9,7 mln zł tylko w jednej dzielnicy Warszawy
Skąd biorą się te środki? W dużej części z Kościoła, czyli od osób wierzących, które swoimi zasobami chcą się podzielić. Jak to wygląda w praktyce, pokazuje bardzo ciekawe badanie, wykonane przez zespół ks. dr hab. Tomasza Jakubiaka, profesora Akademii Katolickiej w Warszawie. Zespół ten przyjrzał się skali pomocy udzielanej przez Kościół tylko w jednym roku i tylko w jednej dzielnicy Warszawy - na Bielanach, gdzie mieszka ok 150 tys. osób. Jak się okazało, kwota pomocy udzielonej przez Kościół katolicki na terenie Bielan wyniosła tylko w 2022 roku 9,7 mln złotych. Mogła być większa, bo wyliczenia mówią o minimalnej wartości pomocy.
Badacze zajęli się przede wszystkim pomocą udzielaną przez Kościół osobom potrzebującym, przede wszystkim chorym i uchodźcom. To unikatowe badania, bowiem nikt jeszcze tak uważnie nie przyglądał się tej kwestii i nie oszacował wartości zaangażowania Kościoła rzymskokatolickiego w Polsce w działania pomocowe.
Wnioski zostały opublikowane w monografii „Pomoc społeczna Kościoła i państwa.

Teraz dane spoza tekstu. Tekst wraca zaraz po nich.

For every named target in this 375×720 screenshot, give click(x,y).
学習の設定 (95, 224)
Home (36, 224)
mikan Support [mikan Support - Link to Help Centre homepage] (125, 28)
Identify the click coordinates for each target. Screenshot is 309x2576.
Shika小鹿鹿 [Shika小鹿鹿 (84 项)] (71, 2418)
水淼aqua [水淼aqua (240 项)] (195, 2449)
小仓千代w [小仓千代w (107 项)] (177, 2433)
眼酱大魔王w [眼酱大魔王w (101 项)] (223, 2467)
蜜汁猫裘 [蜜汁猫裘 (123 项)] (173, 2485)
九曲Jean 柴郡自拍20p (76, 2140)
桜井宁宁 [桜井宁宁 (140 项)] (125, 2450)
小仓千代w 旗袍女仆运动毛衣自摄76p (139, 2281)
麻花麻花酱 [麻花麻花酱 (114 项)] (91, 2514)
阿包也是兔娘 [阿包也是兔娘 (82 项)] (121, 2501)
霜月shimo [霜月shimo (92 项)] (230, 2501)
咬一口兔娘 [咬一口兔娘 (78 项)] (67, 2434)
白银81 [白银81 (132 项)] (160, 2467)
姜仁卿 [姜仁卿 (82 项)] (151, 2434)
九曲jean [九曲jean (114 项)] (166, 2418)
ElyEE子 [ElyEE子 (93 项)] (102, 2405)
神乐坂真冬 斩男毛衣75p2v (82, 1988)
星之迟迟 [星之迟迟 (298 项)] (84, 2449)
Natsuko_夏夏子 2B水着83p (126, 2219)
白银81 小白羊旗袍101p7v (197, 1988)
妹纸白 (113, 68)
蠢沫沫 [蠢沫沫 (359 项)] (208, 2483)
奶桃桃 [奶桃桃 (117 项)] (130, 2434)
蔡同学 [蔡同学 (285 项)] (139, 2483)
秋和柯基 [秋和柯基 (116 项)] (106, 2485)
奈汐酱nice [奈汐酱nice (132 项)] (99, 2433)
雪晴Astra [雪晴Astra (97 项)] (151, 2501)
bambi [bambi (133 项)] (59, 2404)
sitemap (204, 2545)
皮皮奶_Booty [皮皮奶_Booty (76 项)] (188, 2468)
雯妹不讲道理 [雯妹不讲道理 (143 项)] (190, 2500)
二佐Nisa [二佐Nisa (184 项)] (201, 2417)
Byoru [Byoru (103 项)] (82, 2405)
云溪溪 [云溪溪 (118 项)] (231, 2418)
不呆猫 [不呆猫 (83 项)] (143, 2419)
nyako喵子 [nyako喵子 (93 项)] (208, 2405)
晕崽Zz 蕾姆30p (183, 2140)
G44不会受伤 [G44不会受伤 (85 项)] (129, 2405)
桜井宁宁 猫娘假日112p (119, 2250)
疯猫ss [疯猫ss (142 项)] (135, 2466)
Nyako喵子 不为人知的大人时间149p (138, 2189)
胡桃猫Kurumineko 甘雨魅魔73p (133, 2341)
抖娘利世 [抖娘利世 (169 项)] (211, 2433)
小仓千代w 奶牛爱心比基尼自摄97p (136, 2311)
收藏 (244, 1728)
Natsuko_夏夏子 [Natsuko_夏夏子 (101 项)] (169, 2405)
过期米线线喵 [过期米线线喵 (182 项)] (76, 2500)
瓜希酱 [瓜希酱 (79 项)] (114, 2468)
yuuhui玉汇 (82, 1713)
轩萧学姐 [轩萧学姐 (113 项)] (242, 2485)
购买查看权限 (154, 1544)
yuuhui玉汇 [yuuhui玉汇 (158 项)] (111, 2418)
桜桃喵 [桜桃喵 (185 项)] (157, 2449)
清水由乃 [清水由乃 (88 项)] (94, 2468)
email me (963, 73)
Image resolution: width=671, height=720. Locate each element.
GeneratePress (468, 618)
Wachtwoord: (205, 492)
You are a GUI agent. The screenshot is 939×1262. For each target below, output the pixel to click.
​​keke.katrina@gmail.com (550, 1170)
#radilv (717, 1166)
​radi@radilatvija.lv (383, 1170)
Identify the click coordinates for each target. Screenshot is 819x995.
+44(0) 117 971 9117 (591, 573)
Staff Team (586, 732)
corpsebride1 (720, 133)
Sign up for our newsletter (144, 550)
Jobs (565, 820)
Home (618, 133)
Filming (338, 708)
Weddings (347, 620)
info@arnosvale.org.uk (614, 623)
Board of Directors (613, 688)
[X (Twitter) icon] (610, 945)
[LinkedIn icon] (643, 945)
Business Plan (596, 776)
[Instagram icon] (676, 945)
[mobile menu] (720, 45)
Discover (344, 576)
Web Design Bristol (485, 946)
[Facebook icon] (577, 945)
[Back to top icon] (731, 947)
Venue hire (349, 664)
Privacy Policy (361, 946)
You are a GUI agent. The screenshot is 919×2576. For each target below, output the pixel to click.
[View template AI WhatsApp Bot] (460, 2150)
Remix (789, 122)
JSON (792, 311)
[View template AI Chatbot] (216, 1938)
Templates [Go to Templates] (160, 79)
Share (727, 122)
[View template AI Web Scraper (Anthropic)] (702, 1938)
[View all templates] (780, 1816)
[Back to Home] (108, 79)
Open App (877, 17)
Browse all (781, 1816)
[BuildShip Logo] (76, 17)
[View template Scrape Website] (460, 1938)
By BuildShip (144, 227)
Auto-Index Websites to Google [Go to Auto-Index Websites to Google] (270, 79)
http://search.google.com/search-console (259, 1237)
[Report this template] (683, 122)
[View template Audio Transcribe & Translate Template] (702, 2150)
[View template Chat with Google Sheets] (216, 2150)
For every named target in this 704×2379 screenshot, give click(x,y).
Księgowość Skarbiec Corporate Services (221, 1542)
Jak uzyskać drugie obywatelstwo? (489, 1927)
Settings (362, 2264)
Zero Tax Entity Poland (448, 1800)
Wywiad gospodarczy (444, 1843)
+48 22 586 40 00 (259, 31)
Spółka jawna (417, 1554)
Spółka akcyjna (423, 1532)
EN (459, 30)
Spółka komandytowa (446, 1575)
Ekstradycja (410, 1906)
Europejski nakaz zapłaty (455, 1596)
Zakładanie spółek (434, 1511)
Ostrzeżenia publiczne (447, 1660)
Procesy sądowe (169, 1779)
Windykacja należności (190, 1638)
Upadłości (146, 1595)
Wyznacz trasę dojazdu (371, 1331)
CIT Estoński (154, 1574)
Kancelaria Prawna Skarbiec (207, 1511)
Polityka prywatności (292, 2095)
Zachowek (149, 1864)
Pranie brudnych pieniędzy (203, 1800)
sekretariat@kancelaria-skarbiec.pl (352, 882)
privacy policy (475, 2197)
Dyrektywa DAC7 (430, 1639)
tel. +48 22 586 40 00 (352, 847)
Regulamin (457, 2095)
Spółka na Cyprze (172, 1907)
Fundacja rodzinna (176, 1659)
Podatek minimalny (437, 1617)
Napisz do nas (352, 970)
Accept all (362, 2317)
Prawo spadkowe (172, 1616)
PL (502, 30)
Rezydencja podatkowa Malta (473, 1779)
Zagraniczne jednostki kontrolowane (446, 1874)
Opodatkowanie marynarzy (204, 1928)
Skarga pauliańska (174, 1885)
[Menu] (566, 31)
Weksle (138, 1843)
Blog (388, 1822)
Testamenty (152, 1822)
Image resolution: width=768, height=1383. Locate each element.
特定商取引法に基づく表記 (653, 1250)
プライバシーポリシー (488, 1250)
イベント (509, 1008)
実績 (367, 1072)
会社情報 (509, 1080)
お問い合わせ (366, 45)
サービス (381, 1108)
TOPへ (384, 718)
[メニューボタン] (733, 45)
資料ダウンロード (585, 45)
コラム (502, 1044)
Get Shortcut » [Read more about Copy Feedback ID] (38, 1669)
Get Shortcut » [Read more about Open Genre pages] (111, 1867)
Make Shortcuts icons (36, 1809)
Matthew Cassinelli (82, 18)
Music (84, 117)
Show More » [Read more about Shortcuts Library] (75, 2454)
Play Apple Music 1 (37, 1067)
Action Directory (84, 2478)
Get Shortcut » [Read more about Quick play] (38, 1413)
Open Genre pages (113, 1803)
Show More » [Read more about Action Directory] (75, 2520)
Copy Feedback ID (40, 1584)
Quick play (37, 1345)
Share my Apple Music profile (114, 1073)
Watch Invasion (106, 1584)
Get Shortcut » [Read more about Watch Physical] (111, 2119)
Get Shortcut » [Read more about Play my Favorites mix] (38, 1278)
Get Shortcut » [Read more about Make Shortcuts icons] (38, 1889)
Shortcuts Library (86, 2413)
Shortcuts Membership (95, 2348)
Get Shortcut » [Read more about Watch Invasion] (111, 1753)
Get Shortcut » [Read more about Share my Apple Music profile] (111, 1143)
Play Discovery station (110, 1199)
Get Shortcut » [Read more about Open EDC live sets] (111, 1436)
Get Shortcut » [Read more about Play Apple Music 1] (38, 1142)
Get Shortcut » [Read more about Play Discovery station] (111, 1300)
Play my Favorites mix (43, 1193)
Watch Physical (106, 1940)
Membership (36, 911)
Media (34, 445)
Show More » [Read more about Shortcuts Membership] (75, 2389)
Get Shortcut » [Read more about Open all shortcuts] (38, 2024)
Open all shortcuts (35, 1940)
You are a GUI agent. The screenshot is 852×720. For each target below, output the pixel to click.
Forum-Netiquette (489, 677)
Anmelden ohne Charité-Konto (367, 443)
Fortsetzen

Zaangażowanie Kościoła katolickiego i Ośrodka Pomocy Społecznej w działania na rzecz potrzebujących, w szczególności chorych i uchodźców, na terenie dzielnicy Bielany m.st. Warszawy w 2022 roku” wydanej przez Wydawnictwo Naukowe Collegium Bobolanum.
Co składa się na wartość pomocy udzielonej przez Kościół?
Jak czytamy w opracowaniu monografii, wartość pomocy netto udzielanej przez badane jednostki katolickie na terenie dzielnicy Bielany m.st. Warszawy w 2022 roku wyniosła 6,8 mln zł (minimum). Autorzy zaznaczają, że jeśli weźmie się pod uwagę kwotę, o jaką zredukowano użytkowanie przestrzeni lokalowych w jednostkach badanych, aby działalność pomocowa mogła być realizowana, koszty związane z zapewnieniem transportu, koszty związane z organizacją pomocy – wartość pomocy osiągnie 7,5 mln zł (minimum).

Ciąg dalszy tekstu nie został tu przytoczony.